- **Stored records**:
----------
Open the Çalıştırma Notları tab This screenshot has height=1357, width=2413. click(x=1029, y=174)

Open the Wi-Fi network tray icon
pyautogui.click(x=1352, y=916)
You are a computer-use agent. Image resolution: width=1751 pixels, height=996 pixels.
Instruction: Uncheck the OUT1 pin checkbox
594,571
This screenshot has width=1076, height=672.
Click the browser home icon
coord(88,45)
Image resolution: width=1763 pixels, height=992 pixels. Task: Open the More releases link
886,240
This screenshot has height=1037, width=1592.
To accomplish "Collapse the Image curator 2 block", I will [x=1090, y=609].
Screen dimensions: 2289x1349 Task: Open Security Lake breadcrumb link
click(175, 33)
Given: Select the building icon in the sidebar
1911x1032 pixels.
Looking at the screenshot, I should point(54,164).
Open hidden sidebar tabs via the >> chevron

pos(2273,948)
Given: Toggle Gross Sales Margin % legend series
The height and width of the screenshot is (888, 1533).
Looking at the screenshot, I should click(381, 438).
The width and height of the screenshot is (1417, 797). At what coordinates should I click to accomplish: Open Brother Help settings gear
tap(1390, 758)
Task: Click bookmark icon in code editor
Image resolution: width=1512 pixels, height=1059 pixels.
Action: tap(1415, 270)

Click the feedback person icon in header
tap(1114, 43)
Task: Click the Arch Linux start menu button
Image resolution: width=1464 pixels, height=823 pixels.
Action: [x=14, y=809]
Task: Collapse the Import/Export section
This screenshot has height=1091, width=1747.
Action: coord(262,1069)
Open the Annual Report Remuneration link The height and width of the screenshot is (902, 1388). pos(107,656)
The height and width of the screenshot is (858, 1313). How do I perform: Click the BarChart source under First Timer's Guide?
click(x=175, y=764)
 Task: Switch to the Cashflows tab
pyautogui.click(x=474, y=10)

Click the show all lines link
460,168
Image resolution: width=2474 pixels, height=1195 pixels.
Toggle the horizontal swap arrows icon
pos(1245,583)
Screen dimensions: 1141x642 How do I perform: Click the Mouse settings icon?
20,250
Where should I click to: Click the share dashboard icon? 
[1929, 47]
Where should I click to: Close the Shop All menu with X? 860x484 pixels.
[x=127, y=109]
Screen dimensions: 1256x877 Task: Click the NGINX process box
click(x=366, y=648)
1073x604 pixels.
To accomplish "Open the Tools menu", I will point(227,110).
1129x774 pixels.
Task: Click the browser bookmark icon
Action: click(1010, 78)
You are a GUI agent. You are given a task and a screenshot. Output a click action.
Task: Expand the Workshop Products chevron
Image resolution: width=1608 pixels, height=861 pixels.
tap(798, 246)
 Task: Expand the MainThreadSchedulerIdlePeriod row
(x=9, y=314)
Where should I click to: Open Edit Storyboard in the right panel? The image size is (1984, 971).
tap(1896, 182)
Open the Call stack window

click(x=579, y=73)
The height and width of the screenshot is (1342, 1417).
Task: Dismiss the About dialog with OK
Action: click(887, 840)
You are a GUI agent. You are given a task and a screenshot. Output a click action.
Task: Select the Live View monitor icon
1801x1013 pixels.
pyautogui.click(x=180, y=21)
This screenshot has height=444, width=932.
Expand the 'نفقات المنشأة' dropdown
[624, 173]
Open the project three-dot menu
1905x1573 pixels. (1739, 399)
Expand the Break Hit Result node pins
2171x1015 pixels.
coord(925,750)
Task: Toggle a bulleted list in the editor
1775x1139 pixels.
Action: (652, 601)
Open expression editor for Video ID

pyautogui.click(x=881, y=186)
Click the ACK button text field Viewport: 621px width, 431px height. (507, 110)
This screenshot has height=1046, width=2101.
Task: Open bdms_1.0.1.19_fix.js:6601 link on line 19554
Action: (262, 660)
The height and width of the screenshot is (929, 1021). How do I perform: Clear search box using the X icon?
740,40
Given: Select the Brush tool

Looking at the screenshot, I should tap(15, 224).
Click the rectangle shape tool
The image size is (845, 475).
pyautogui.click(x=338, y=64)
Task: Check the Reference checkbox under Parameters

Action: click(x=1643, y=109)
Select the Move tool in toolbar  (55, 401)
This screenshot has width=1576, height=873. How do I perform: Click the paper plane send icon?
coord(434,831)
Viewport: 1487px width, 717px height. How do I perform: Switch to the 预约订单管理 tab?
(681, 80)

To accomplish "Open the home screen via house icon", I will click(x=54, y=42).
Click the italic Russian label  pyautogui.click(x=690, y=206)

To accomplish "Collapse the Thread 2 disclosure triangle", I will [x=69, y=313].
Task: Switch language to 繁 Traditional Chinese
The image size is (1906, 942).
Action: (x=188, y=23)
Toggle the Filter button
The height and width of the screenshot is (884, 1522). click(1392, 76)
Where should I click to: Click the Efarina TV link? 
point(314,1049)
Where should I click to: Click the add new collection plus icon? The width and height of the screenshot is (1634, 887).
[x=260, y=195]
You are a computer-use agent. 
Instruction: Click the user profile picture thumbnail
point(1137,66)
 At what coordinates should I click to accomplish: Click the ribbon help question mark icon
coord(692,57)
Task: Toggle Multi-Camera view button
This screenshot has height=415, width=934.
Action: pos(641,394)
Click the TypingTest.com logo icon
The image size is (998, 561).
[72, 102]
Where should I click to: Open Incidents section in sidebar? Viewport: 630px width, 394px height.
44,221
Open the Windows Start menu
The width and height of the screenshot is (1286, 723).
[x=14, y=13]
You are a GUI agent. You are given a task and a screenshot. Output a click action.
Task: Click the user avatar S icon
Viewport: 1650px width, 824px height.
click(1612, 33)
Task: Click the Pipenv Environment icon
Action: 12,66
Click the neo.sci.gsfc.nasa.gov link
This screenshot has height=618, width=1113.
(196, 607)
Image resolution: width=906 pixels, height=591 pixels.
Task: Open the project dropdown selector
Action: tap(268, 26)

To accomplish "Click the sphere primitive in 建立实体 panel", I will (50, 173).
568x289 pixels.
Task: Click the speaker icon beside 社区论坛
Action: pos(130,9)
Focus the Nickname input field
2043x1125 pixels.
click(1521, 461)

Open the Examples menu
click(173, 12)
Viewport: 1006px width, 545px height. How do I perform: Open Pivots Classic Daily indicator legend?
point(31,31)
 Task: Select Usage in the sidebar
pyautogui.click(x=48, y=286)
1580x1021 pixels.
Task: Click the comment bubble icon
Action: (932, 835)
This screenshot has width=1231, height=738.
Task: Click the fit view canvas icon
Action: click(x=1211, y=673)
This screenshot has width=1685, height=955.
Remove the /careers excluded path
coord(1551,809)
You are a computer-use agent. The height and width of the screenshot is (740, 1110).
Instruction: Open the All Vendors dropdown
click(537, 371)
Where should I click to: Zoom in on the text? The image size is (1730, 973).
----------
- **How to complete this task**: Every line above should be reproduced precisely.

- **Problem solution**:
Open the Çalıştırma Notları tab This screenshot has height=1357, width=2413. click(x=1029, y=174)

Open the Wi-Fi network tray icon
pyautogui.click(x=1352, y=916)
You are a computer-use agent. Image resolution: width=1751 pixels, height=996 pixels.
Instruction: Uncheck the OUT1 pin checkbox
594,571
This screenshot has width=1076, height=672.
Click the browser home icon
coord(88,45)
Image resolution: width=1763 pixels, height=992 pixels. Task: Open the More releases link
886,240
This screenshot has height=1037, width=1592.
To accomplish "Collapse the Image curator 2 block", I will [x=1090, y=609].
Screen dimensions: 2289x1349 Task: Open Security Lake breadcrumb link
click(175, 33)
Given: Select the building icon in the sidebar
1911x1032 pixels.
Looking at the screenshot, I should point(54,164).
Open hidden sidebar tabs via the >> chevron

pos(2273,948)
Given: Toggle Gross Sales Margin % legend series
The height and width of the screenshot is (888, 1533).
Looking at the screenshot, I should click(381, 438).
The width and height of the screenshot is (1417, 797). At what coordinates should I click to accomplish: Open Brother Help settings gear
tap(1390, 758)
Task: Click bookmark icon in code editor
Image resolution: width=1512 pixels, height=1059 pixels.
Action: tap(1415, 270)

Click the feedback person icon in header
tap(1114, 43)
Task: Click the Arch Linux start menu button
Image resolution: width=1464 pixels, height=823 pixels.
Action: [x=14, y=809]
Task: Collapse the Import/Export section
This screenshot has height=1091, width=1747.
Action: coord(262,1069)
Open the Annual Report Remuneration link The height and width of the screenshot is (902, 1388). pos(107,656)
The height and width of the screenshot is (858, 1313). How do I perform: Click the BarChart source under First Timer's Guide?
click(x=175, y=764)
 Task: Switch to the Cashflows tab
pyautogui.click(x=474, y=10)

Click the show all lines link
460,168
Image resolution: width=2474 pixels, height=1195 pixels.
Toggle the horizontal swap arrows icon
pos(1245,583)
Screen dimensions: 1141x642 How do I perform: Click the Mouse settings icon?
20,250
Where should I click to: Click the share dashboard icon? 
[1929, 47]
Where should I click to: Close the Shop All menu with X? 860x484 pixels.
[x=127, y=109]
Screen dimensions: 1256x877 Task: Click the NGINX process box
click(x=366, y=648)
1073x604 pixels.
To accomplish "Open the Tools menu", I will point(227,110).
1129x774 pixels.
Task: Click the browser bookmark icon
Action: click(1010, 78)
You are a GUI agent. You are given a task and a screenshot. Output a click action.
Task: Expand the Workshop Products chevron
Image resolution: width=1608 pixels, height=861 pixels.
tap(798, 246)
 Task: Expand the MainThreadSchedulerIdlePeriod row
(x=9, y=314)
Where should I click to: Open Edit Storyboard in the right panel? The image size is (1984, 971).
tap(1896, 182)
Open the Call stack window

click(x=579, y=73)
The height and width of the screenshot is (1342, 1417).
Task: Dismiss the About dialog with OK
Action: click(887, 840)
You are a GUI agent. You are given a task and a screenshot. Output a click action.
Task: Select the Live View monitor icon
1801x1013 pixels.
pyautogui.click(x=180, y=21)
This screenshot has height=444, width=932.
Expand the 'نفقات المنشأة' dropdown
[624, 173]
Open the project three-dot menu
1905x1573 pixels. (1739, 399)
Expand the Break Hit Result node pins
2171x1015 pixels.
coord(925,750)
Task: Toggle a bulleted list in the editor
1775x1139 pixels.
Action: (652, 601)
Open expression editor for Video ID

pyautogui.click(x=881, y=186)
Click the ACK button text field Viewport: 621px width, 431px height. (507, 110)
This screenshot has height=1046, width=2101.
Task: Open bdms_1.0.1.19_fix.js:6601 link on line 19554
Action: (262, 660)
The height and width of the screenshot is (929, 1021). How do I perform: Clear search box using the X icon?
740,40
Given: Select the Brush tool

Looking at the screenshot, I should tap(15, 224).
Click the rectangle shape tool
The image size is (845, 475).
pyautogui.click(x=338, y=64)
Task: Check the Reference checkbox under Parameters

Action: click(x=1643, y=109)
Select the Move tool in toolbar  (55, 401)
This screenshot has width=1576, height=873. How do I perform: Click the paper plane send icon?
coord(434,831)
Viewport: 1487px width, 717px height. How do I perform: Switch to the 预约订单管理 tab?
(681, 80)

To accomplish "Open the home screen via house icon", I will click(x=54, y=42).
Click the italic Russian label  pyautogui.click(x=690, y=206)

To accomplish "Collapse the Thread 2 disclosure triangle", I will [x=69, y=313].
Task: Switch language to 繁 Traditional Chinese
The image size is (1906, 942).
Action: (x=188, y=23)
Toggle the Filter button
The height and width of the screenshot is (884, 1522). click(1392, 76)
Where should I click to: Click the Efarina TV link? 
point(314,1049)
Where should I click to: Click the add new collection plus icon? The width and height of the screenshot is (1634, 887).
[x=260, y=195]
You are a computer-use agent. 
Instruction: Click the user profile picture thumbnail
point(1137,66)
 At what coordinates should I click to accomplish: Click the ribbon help question mark icon
coord(692,57)
Task: Toggle Multi-Camera view button
This screenshot has height=415, width=934.
Action: pos(641,394)
Click the TypingTest.com logo icon
The image size is (998, 561).
[72, 102]
Where should I click to: Open Incidents section in sidebar? Viewport: 630px width, 394px height.
44,221
Open the Windows Start menu
The width and height of the screenshot is (1286, 723).
[x=14, y=13]
You are a GUI agent. You are given a task and a screenshot. Output a click action.
Task: Click the user avatar S icon
Viewport: 1650px width, 824px height.
click(1612, 33)
Task: Click the Pipenv Environment icon
Action: 12,66
Click the neo.sci.gsfc.nasa.gov link
This screenshot has height=618, width=1113.
(196, 607)
Image resolution: width=906 pixels, height=591 pixels.
Task: Open the project dropdown selector
Action: tap(268, 26)

To accomplish "Click the sphere primitive in 建立实体 panel", I will (50, 173).
568x289 pixels.
Task: Click the speaker icon beside 社区论坛
Action: pos(130,9)
Focus the Nickname input field
2043x1125 pixels.
click(1521, 461)

Open the Examples menu
click(173, 12)
Viewport: 1006px width, 545px height. How do I perform: Open Pivots Classic Daily indicator legend?
point(31,31)
 Task: Select Usage in the sidebar
pyautogui.click(x=48, y=286)
1580x1021 pixels.
Task: Click the comment bubble icon
Action: (932, 835)
This screenshot has width=1231, height=738.
Task: Click the fit view canvas icon
Action: click(x=1211, y=673)
This screenshot has width=1685, height=955.
Remove the /careers excluded path
coord(1551,809)
You are a computer-use agent. The height and width of the screenshot is (740, 1110).
Instruction: Open the All Vendors dropdown
click(537, 371)
Where should I click to: Zoom in on the text? The image size is (1730, 973).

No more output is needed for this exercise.